AUSTIN, Texas — If you just moved to Austin or are looking for new ways to explore the city, consider picking up an Ale Trail passport. The booklet has lots of breweries in and around Austin, and it’ll include even more stops next year.
The concept is simple: visit a brewery, order a beer and get a stamp.
“It’s like entering a new country if you have a passport,” said Kwaku Kankam, the CEO and founder of the Austin Ale Trail.
He had the idea for the passport after visiting a friend in Columbus, Ohio, in 2018. The city has its own ale trail, and Kankam thought this would be a fun passion project for him back in Austin. A post shared by Austin Ale Trail (@austinaletrail)
In the first year, he cold called local breweries to get them on board (it’s free for them), and he designed the passport himself. The Austin Ale Trail launched in 2019 just before the pandemic.
“We were finally getting customer awareness, and then a lot of the customers couldn’t use [the passport] at that time,” said Kankam.
Kankam’s right-hand man is Jordan Golembeski. He’s the brand design manager, but they cheekily title themselves “trailblazers.”

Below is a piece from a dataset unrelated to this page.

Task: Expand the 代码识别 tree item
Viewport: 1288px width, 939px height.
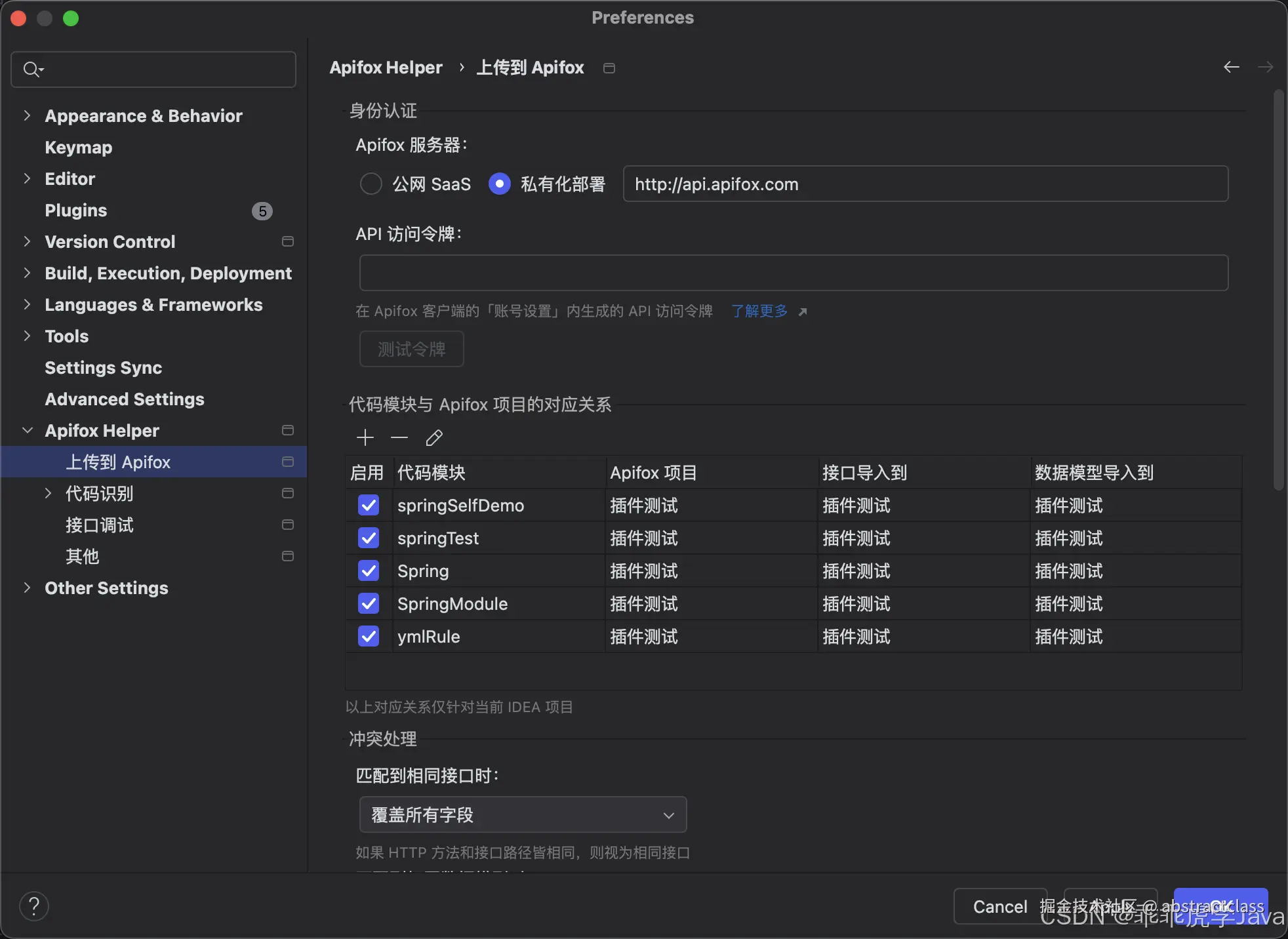Action: click(49, 493)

For Kankam and Golembeski, exploring breweries is all about the community and making friends.
“It’s been really emotionally moving that people are utilizing this as a time to get together with those that they love, especially since we had to be distant for so long. I’ve actually gotten personal, handwritten letters between 2019 and 2021 of people telling me about how they’ve rekindled their love with their spouse, and people get a chance to do something with their dad now that they hadn’t done before,” Kankam said. “It’s been really emotionally moving that people are utilizing this as a time to get together with those that they love, especially since we had to be distant for so long.”
Customers pay $5 for a passport, and breweries get $1 of that profit. The Austin Ale Trail team hopes that breweries will one day donate that dollar to charity.

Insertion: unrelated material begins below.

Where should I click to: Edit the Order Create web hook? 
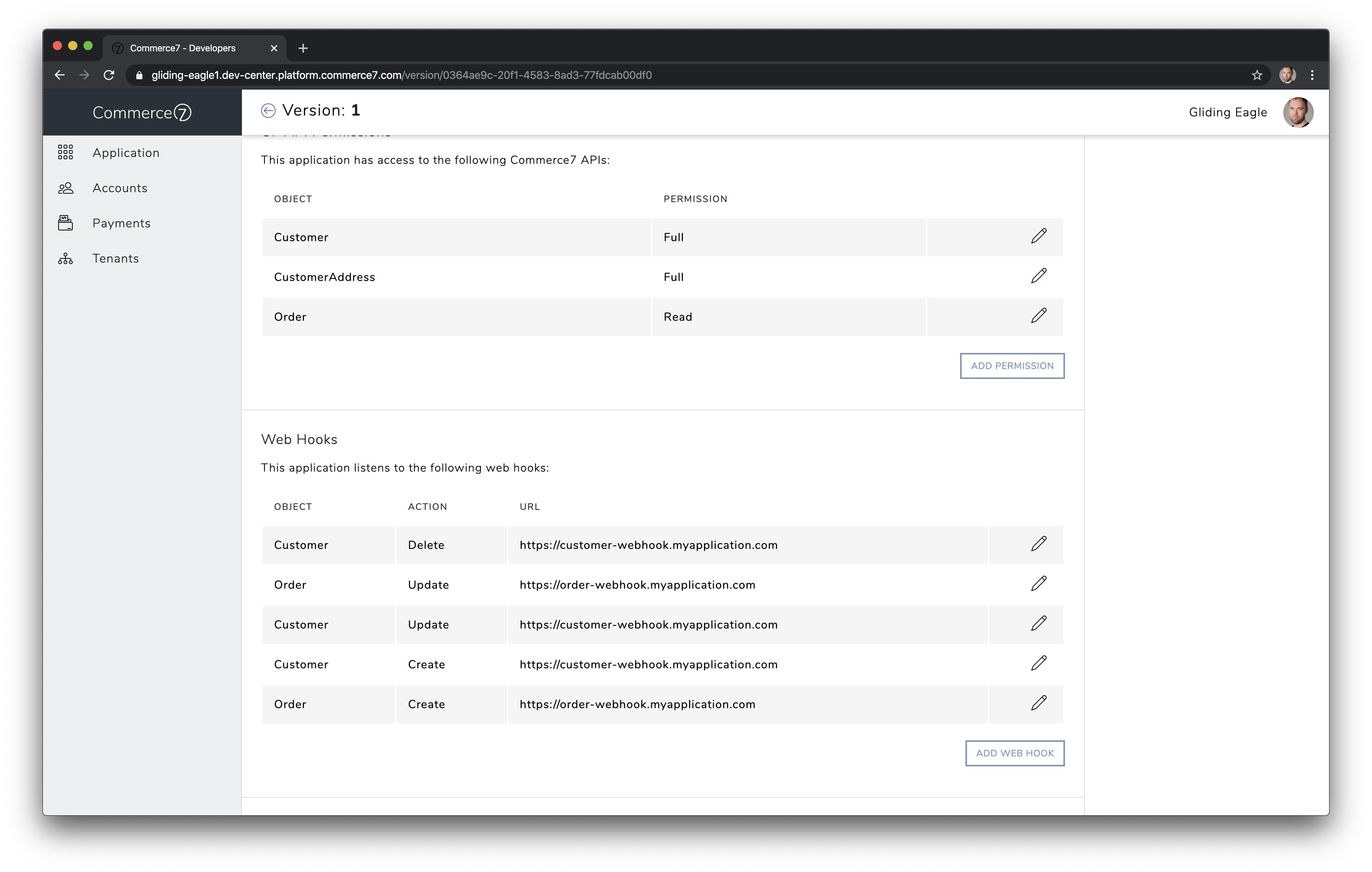coord(1038,704)
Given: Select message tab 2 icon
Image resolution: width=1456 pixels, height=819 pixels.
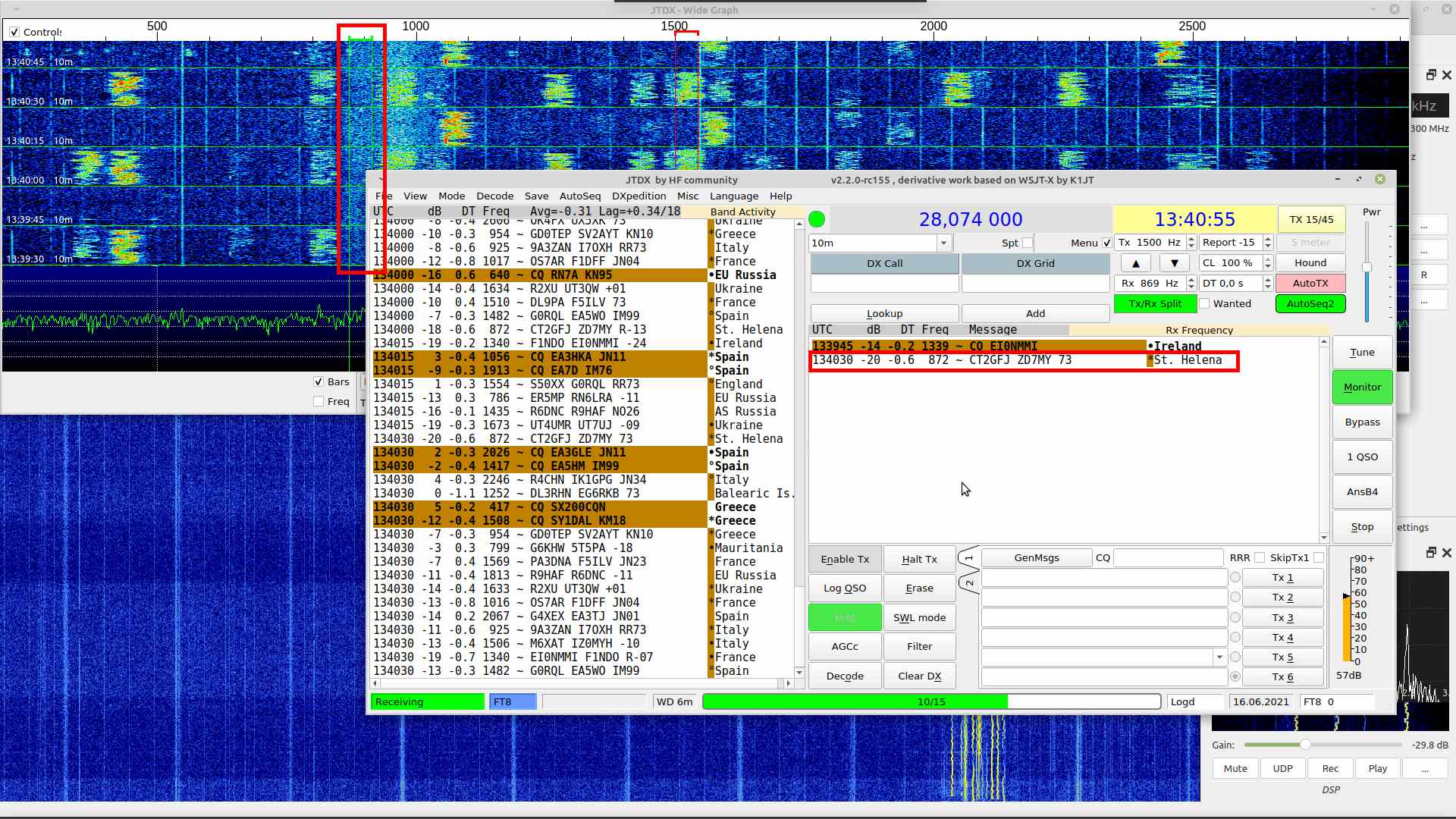Looking at the screenshot, I should pyautogui.click(x=968, y=583).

The Black Star Co-Op, which has been around since 2010, started selling to-go beer and food during the pandemic, something it’d never done before. Andy Martinec, the beer team leader there, uses a small machine to can beer himself. He even adds branding to the cans with a label applicator. Still, selling to-go drinks wasn’t enough to get the brewery back on track.
“Sales are still significantly lower than they were before the pandemic,” Martinec said.

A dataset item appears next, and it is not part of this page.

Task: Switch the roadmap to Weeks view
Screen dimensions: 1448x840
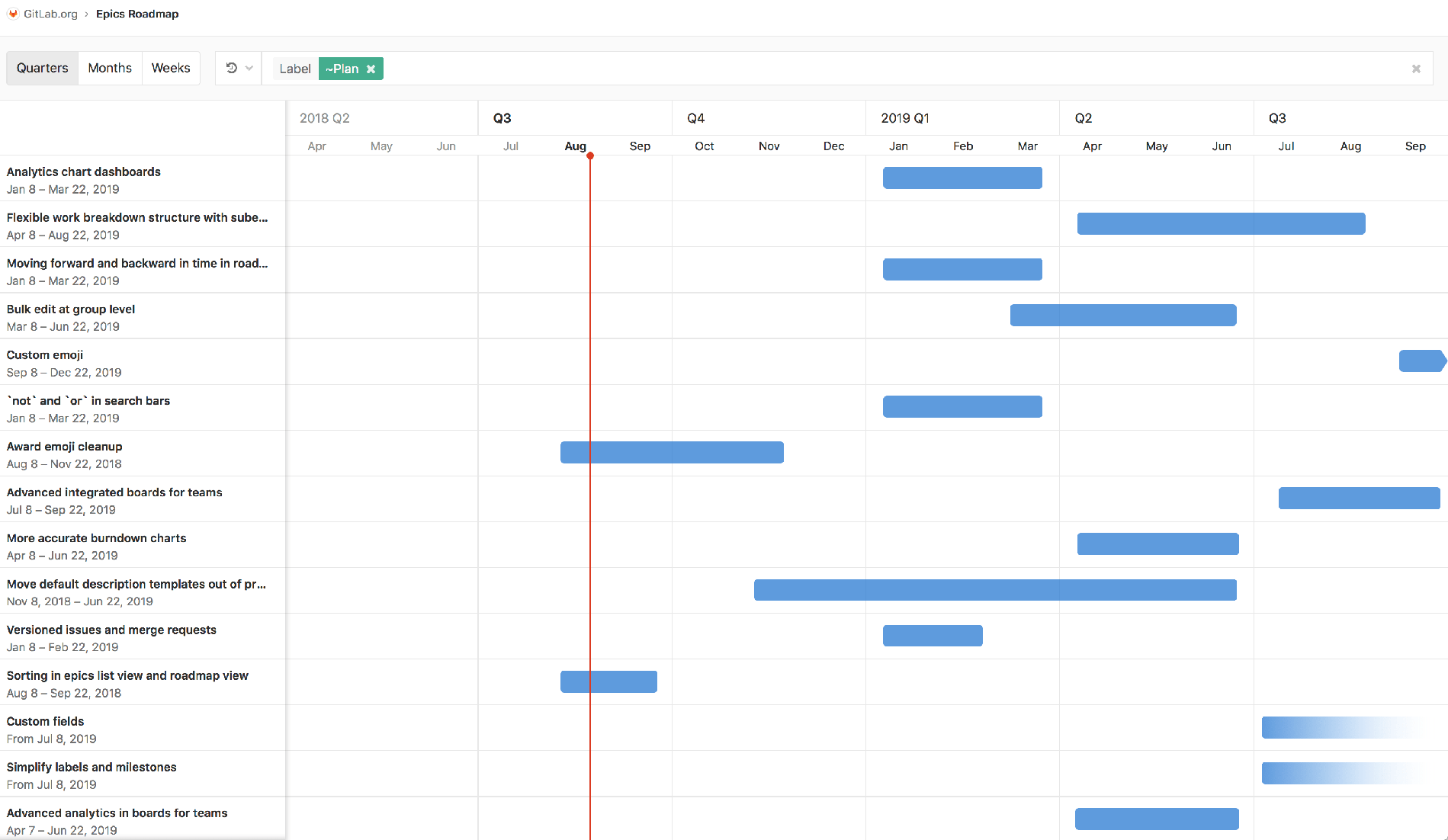Action: click(x=170, y=68)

Kankam and Golembeski hope their passport will drive business to these local breweries.
“Our main goal is to support the breweries first and foremost,” Golembeski said.
Suyapa Cruz is a passionate beer drinker. She and her husband enjoy exploring Austin with a beer in hand. And it’s her mission to complete her passport.
“We are going to always support [breweries],” Cruz said. “We have found some friends that also join us. Every weekend we try to make a schedule for what brewery we’re going to hit.”
In the future, the Ale Trail is hoping to do more events with the community. Kankam and Golembeski also want to collaborate with breweries to create Ale Trail-branded beers.
“It’s kind of like breaking bread, but you know. you share a beer with people and have good conversation,” Golembeski said.